Problem Statement: Given a square chessboard of N x N size, the position of Knight and position of a target is given. We need to find out minimum steps a Knight will take to reach the target position. Only Perpendicular Moves Are Allowed.
Constraints:
1<=N<=150. 0<=StartX<=64 0<=StartY<=64
0<=EndX<=64 0<=EndY<=64
StartX and StartY Indicate Starting Location. EndX and Endy Indicate Ending Location.
Test Case:
Input:
N=8 startX and StartY = 0,5
endX and endY = 6,5
output: 3
How is the output 3?
Looks like straightforward bfs
But straightforward forward bfs check for X+1 and y+1 moves.
Not sure I understand. What are perpendicular moves?
Moves: X+1 and y+2 Or X+2 and y+1
Then bfs will work easily, where are you having trouble?

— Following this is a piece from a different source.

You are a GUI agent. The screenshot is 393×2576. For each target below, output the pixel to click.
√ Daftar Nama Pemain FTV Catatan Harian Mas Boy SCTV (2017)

Consider each cell as a node in the graph, and add an edge if we can reach from one node to another using whatever move, then do bfs
I am not able to implement the approach/solution
What if the while searching/checking for valid configuration it goes out of the graph/grid. Can you help me out. It similar to this problem:https://www.codechef.com/problems/FIN03
It's a simple if condition to check while adding edges in the graph, it will never go out
Okay. Can you share code if possible.
Here's a code for 8x8 board, just generalize it to nxn
http://competitiveprogrammer.blogspot.com/2015/04/spojnakanjminimum-knight-moves.html
Represent the grid as a graph and do a breadth first search from the starting point.
But moves are prependucilar so simple bfs algorithm will work? Can you explain briefly if possible.
I think n00bie has already explained the approach. Regarding what to do to avoid out of bounds. Assume I am at point (i,j) and want to add edges. I want to add edges from (i,j) to (i+1, j+2), (i+2,j+1), (i-1,j-2) and (i-2,j-1). Before I add each of these edges I check to see the destination point is in the grid. If is it not I don't add the edge.